Ruling Lends Cable Hand Vs. Rivals

A procedural victory for Jones Intercable Inc. in an
Illinois federal court may make it easier for other MSOs to obtain modified franchises
when faced with competition.

In a recent ruling, the U.S. District Court for the
Northern District of Illinois said it will conduct a de novo review of a case where
the city of Naperville, Ill., rejected Jones' bid for a modified franchise, then
granted a presumably better deal to rival Ameritech New Media.

Simply put, the ruling means that the court will take a
wide-ranging look at the case, rather than limiting the scope of its review to the
"administrative record," as the city had requested.

Moreover, the court said it will allow discovery in the
case, which permits lawyers for Jones to build a case from "scratch." This means
that Jones can introduce evidence supporting its position that the MSO was economically
disadvantaged by the decision to grant ANM a second cable franchise in Naperville.

As a result, the court will have extensive evidence to
review, rather than just the administrative record. The latter amounts to little more than
the correspondence between the two sides and the operator's modified franchise
proposal.

"Essentially, it [the court] will be looking to see if
the city abused its rights when it rejected Jones' request," said Burt
Braverman, a partner with Cole, Raywid & Braverman, the Washington, D.C.-based law
firm representing the MSO.

Braverman said ANM's Naperville franchise did not
require the same PEG-access (public, educational and government) commitments as
Jones' franchise did, and it established a different payment schedule than what the
incumbent was required to meet.

Under the 1984 Cable Act, an operator facing competition
may claim that it has become "commercially impracticable" to comply with its
existing franchise, and it may seek a modified deal. If the city rejects the request, the
operator may petition the court for relief.

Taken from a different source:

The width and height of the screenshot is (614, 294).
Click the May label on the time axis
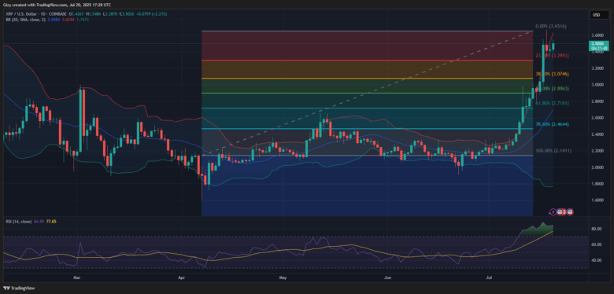[x=283, y=278]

That's important, considering the increasing frequency
with which cities are granting second franchises to companies like ANM, or even choosing
to overbuild incumbents themselves.

Although it is just a procedural victory in an ongoing
case, the ruling, if allowed to stand, means that other cable operators seeking modified
franchises because of competition will be guaranteed full and fair hearings on their
requests, cable's legal experts said.

"The issue is not what are the community's needs,
but what are the cable operator's needs," said Frank Lloyd, a partner with law
firm Mintz, Levin, Cohn, Ferris Glovsky & Popeo P.C. "What are the company's
capabilities to perform under the existing franchise, given these changed
circumstances?"

Lloyd said the decision indicates that the court feels that
it should not defer to the administrative record, and that the cable operator has the
right to "virtually a new hearing."

In ruling for Jones, Magistrate Judge Martin C. Ashman
"wholeheartedly" agreed with a similar Kentucky district court ruling, which
found that Congress provided cable operators with the right to seek full federal judicial
review in cases where the administrative process had broken down.

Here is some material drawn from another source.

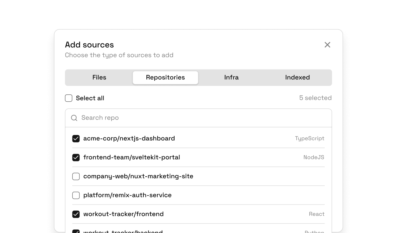Click the magnifying glass search icon
The image size is (397, 233).
tap(74, 118)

He also agreed that city officials have little incentive to
look favorably on requests for modified franchises, because to grant them means having to
explain to local taxpayers why they weren't holding the incumbents to their existing
franchises.

"This has been a closely watched case by the entire
cable community," Lloyd said. "It has major implications on negotiations for
second franchises."

John Mansell, regulatory analyst with Paul Kagan Associates
Inc., agreed, noting that apart from "elongating" the process, the decision will
encourage municipalities to conduct "fair and impartial" reviews of
operators' requests for modified franchises.

"It may even cause some cities to think twice before
granting a second franchise," Mansell said.

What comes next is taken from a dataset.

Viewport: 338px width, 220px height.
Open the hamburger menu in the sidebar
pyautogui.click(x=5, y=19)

Naperville officials said Jones' request had been
"premature." The company requested a new deal before the town had granted a
franchise to ANM, which meant that the operator's analysis of the impact on the MSO
was "based on speculation."

"Ameritech still wasn't competing, so we still
didn't know what the effect would be," said assistant city attorney Paul
Stephanides. "We had no hard numbers."

Stephanides also questioned whether operators should begin
celebrating Jones' victory.

The city currently has a motion before the court asking for
a "summary judgment" dismissing the case. If granted, the court's earlier
ruling would become "irrelevant," Stephanides said.

Even if the procedural victory is allowed to stand, others
wondered how valuable it will be industrywide.

One legal expert said most cable operators facing
competition have not sought modified franchises, preferring to settle the issue in court
when they believe that the competition was getting a better deal.

Moreover, few companies have the same
"contentious" relations with city officials that operators have historically
encountered in Naperville, he added.